Of course, it wasn't just the games. The fact that the 3DS had been given a hefty price cut no doubt helped things along. But still, the fact remains that Nintendo managed to get some of their best games for the system, games that people had been waiting to get their hands on for over half a year or more, at the same time that Sony were just trying to get their new handheld off the ground. And to many, many consumers, the 3DS all of a sudden looked like a much more attractive option.

Perhaps it was just fortuitous timing. But even if so, I highly doubt Nintendo weren't writing down notes and seeing just what caused the 3DS to start taking off. And the strategy with the Wii U seems to me far too similar to be pure coincidence. If they weren't worried about the next-gen consoles from Microsoft and Sony, I think they'd have spaced their releases far more evenly throughout the year. As it is, we're apparently going to be getting a lot of high profile releases at right about the time the competition will be wanting gamers to look at their new offerings. Once again, that's either chance timing by Nintendo, or they know damn well the best way to steal the thunder is to bring out your heavies right when your competition can't compete with them.

After all, it's worth remembering that the period when Sony was launching the PS3 was also the period Microsoft was finally getting some exclusives worth getting excited about. Namely, Gears Of War. And that hurt Sony a lot. Timing your exclusives right is one of the best ways to mess up a competitor's launch, and get all eyes on you instead. All three know this, and Nintendo is thus far the only one placed to be able to pull that off.

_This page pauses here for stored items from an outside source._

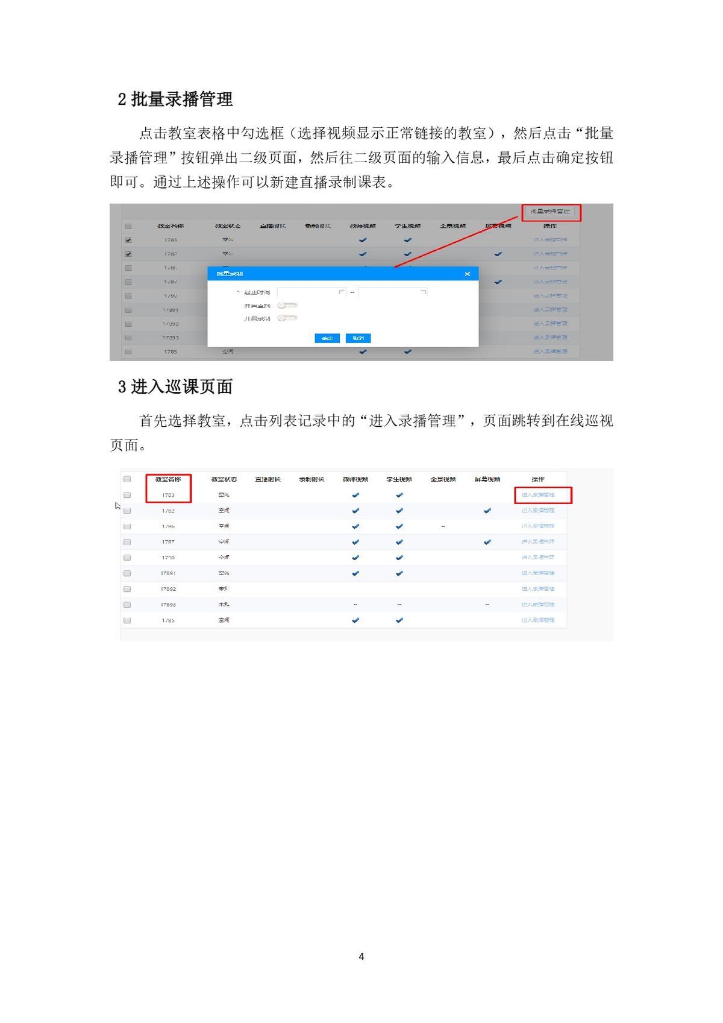Open the end time date picker field

click(x=389, y=292)
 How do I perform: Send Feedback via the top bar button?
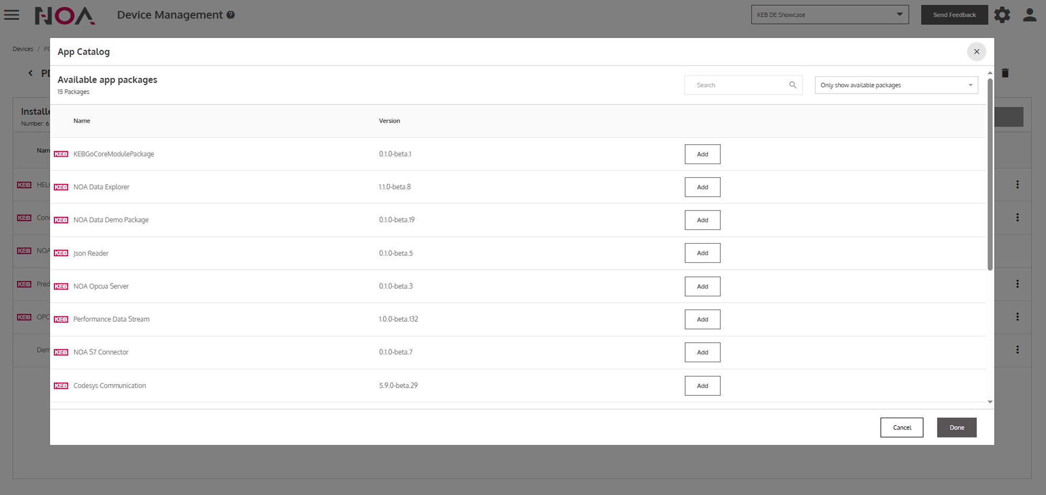tap(954, 15)
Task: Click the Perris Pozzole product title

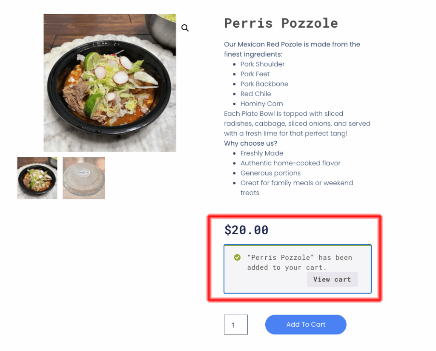Action: pos(281,23)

I could very well be wrong. The videogame industry is a horrible, writhing mess of incoherent business decisions and facepalm worthy economics, so it may well be that Nintendo legitimately didn't mean for the start of 2013 to be a drought for the Wii U. I'm certain they were at least counting on Legends to carry February for them, a notion Ubisoft has made sure to shatter. But looking at the way Wii U titles are weighted right now, and the way the industry seems to be pushing its momentum for the year's end, I'd be very surprised if they're not trying the 3DS approach again, and taking a long-game approach in competing with the PS4/Nextbox, as opposed to actively trying to compete with the PS3 and 360 now.

This isn't meant as some kind of Ooh-Rah Nintendo blog or anything, though I will admit I do prefer them out of the Big Three. Instead, this is meant as an analysis on the sort of methods and intrigue that make up corporate videogame behaviour. All three companies are in competition with each other, and it can be very interesting to sit down and try and work out the various strategies they're using to try and get the edge. We've already seen with Nintendo, with several successive consoles, that they're either the luckiest sons of bitches working in the industry, or they've got the sort of killer instinct that could shame a great white shark. Going up against the Vita, and with the advent of smartphones and tablets, no-one expected the 3DS to succeed. Instead, it's going from strength to strength, with 2013 looking to be its best year yet, with the Vita still struggling to get off the ground, and smartphones having seemingly little effect at all. With the Wii U, expectations are similarly low, and I wonder if Nintendo aren't simply hanging back in order to give themselves more running space when the competition reveals their hand.

Who knows? That's the joy of speculation in this industry. As it goes though, I think the old adage still holds true. No matter how things look, never count Nintendo out. They'll always end up surprising you.